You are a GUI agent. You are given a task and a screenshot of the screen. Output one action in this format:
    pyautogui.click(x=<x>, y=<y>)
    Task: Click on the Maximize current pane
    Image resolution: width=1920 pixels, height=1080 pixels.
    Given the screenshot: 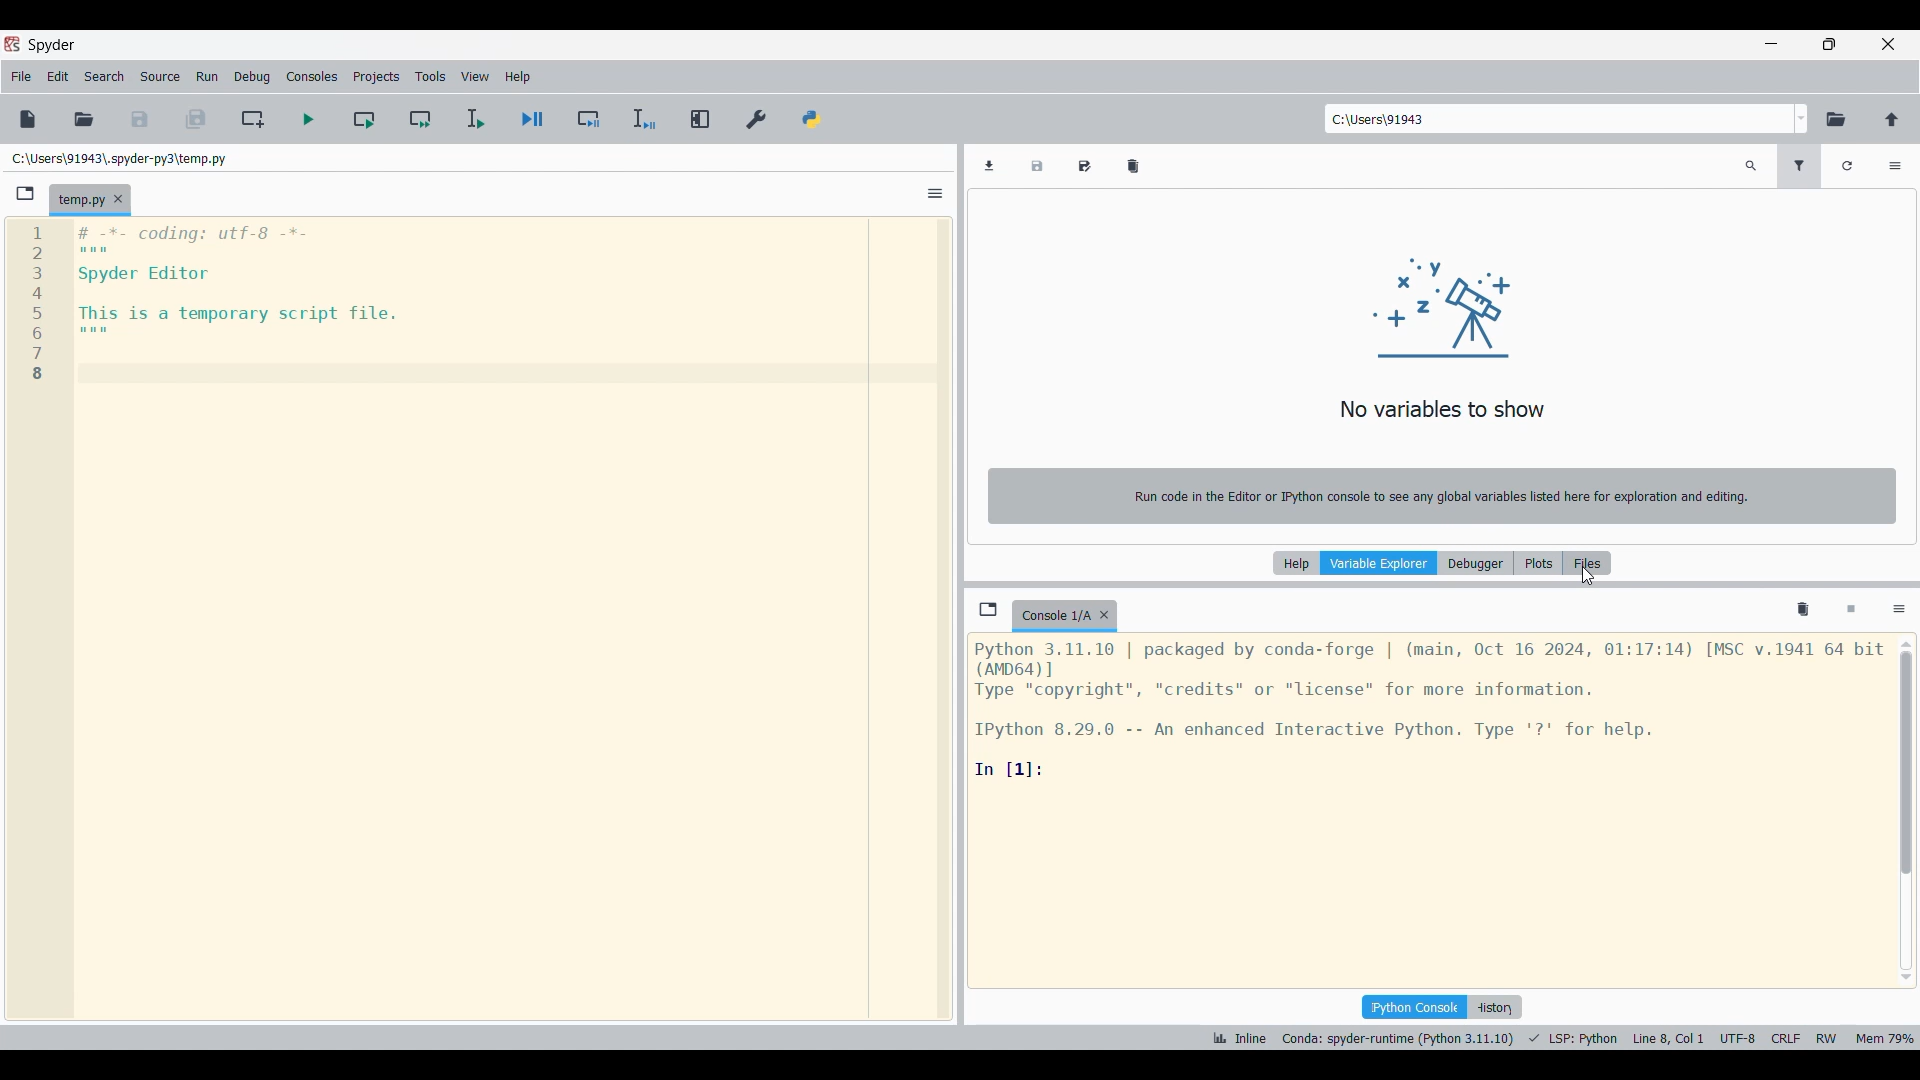 What is the action you would take?
    pyautogui.click(x=702, y=119)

▬▬▬▬▬▬

- DIRECTIONS FOR THIS TASK
Rewrite the entries from their beginning through the line containing "Image resolution: width=1920", both ends included, changing "current pane" to "active pane" and leaving everything else as it is.

- THE COMPLETED TASK
You are a GUI agent. You are given a task and a screenshot of the screen. Output one action in this format:
    pyautogui.click(x=<x>, y=<y>)
    Task: Click on the Maximize active pane
    Image resolution: width=1920 pixels, height=1080 pixels.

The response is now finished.